И, видать, не одна наша! Посмотрели все это и решили: не пора ли проверить, как колхозники землей своей распоряжаются? Посмотрели, а мы, как и двадцать лет назад, травку вместо хлеба продолжаем сеять. Не дело! — сказали. Да всем вам, травопольщикам, и стукнули по шапке: не смейте разбазаривать землю! Пусть горох, пусть бобы, все одно это лучше, чем ваши травы…
— Профанация! — Алексей Иванович не мог усидеть в кресле. Он вскочил и принялся ходить взад-вперед по комнате. Расхаживая, он выкрикивал: — Невежество, Семен Семенович! К земле нельзя подходить с одной меркой. Согласен: кое-где необходимо сеять бобы. А в другом, может, лучше оставить клевер.
— Значит, травы оставить?.. Неисправимый ты, Алексей Иванович, травополыцик!
— Клевер — это еще не травополье!
— Вон оно что?!
— Да, не травополье!
Подойдет к столу, бросит фразу и опять заковыляет в угол. С каждой новой фразой движения его становились резче, мысли — обрывочнее, а слова — все желчнее. Алексей Иванович в эту минуту, как никогда, оправдывал свою кличку: Щегол. Он и в самом деле очень походил на щегла в клетке. Серенькая птичка прыгает на жердочке и беспрестанно строчит свое чи-чи-чи… Так и агроном: бросил фразу — проковылял, пропрыгал в угол; возвращаясь к столу, договаривает свое чи-чи-чи.

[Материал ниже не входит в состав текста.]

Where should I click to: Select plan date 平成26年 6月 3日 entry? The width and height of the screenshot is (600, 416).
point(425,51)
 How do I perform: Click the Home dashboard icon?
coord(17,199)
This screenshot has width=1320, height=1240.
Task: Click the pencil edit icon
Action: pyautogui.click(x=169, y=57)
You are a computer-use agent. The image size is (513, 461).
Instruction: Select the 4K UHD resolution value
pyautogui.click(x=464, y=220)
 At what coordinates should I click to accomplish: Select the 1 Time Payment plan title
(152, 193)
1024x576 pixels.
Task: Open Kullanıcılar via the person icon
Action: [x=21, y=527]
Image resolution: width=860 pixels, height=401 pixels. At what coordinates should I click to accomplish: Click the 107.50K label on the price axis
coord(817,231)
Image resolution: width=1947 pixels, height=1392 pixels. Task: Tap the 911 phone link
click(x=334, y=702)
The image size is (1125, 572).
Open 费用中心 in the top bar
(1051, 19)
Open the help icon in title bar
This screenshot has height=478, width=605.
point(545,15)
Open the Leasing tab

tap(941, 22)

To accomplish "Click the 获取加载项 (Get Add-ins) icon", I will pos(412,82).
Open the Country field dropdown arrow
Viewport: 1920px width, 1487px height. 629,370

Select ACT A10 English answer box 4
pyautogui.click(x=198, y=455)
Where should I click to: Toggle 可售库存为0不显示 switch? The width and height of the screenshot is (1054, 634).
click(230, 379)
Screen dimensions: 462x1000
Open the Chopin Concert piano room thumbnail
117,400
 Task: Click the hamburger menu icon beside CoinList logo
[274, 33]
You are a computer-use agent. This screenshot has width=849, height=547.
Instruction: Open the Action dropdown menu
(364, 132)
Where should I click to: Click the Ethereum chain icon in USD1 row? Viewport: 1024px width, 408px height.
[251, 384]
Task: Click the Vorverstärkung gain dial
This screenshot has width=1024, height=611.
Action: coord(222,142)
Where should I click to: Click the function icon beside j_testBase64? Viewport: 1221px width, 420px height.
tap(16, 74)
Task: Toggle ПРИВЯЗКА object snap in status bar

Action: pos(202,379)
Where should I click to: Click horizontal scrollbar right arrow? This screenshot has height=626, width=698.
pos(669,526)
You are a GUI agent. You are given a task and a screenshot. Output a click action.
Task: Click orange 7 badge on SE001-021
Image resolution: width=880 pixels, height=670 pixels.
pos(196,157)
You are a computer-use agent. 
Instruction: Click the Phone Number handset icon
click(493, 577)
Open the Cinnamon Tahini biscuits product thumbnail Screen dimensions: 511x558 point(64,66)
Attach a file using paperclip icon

— Травополье да травополье!.. Только и талдычат. А кто из вас знает, что такое травополье?! Травополье — это вершина науки о земле. Ату их, травы! — кричат особенно ретивые и не задумываются: а как же вести борьбу с эрозией? Имя Докучаева стыдимся произнести вслух. Нашего старика Требора чуть было не вытряхнули из могилы… Вильямса я не знал лично, а у Требора учился пять лет. Умнейшая голова — скажу вам…
— И ты, Алексей Иваныч, умнейшая голова! — заметил дед Печенов. — А вот лет тридцать, верно, ты у нас этими травками занимаешься. И скажи по чести: прибавилось ли от этих твоих трав хоть капельку хлеба? А?
Алексей Иванович остановился.
— Прибавилось бы, если бы у нас уважали науку!
— «Бы… бы!..» — передразнил дед Печенов. — Этими твоими «бы» сыт не будешь.
— А бобами будешь сыт, да?
— При чем тут бобы? — Дед Печенов пожал угловатыми плечами. — Я так тебе скажу: агрономы наши, и ты в их числе, понапрасну хлеб едят. Вот я вспоминаю отца: он и без вашей науки по сто пудов с десятины снимал, а овса — так и побольше. А теперь?.. А теперь, если семь центнеров с га получим, считаем, что это хорошо.
— Тут не одно травополье виновато!
— А что ж еще, по-твоему?
— Отсталость наша российская!
— А-а, отсталость… Ну-ну!
Дед Печенов снова достал коробочку с табаком и, захватив щепотку, поднес руку к носу; вдыхая в себя зелье, он блаженно закрыл глаза и приготовился было чихнуть.
— Да перестань ты чихать! — закричал на него агроном.
— Говори, говори… — успел только произнести дед и тут же расчихался.
Нюханье табака — излюбленное занятие деда. Но оно не безобидно: он пользовался им и как психологическим воздействием на собеседника. Я заметил, что, когда дед не хотел слушать возражений со стороны кого-либо, он всегда делал затяжку, а потом, блаженно закатывая глаза, чихал. Алексей Иванович, видимо, догадывался об этом.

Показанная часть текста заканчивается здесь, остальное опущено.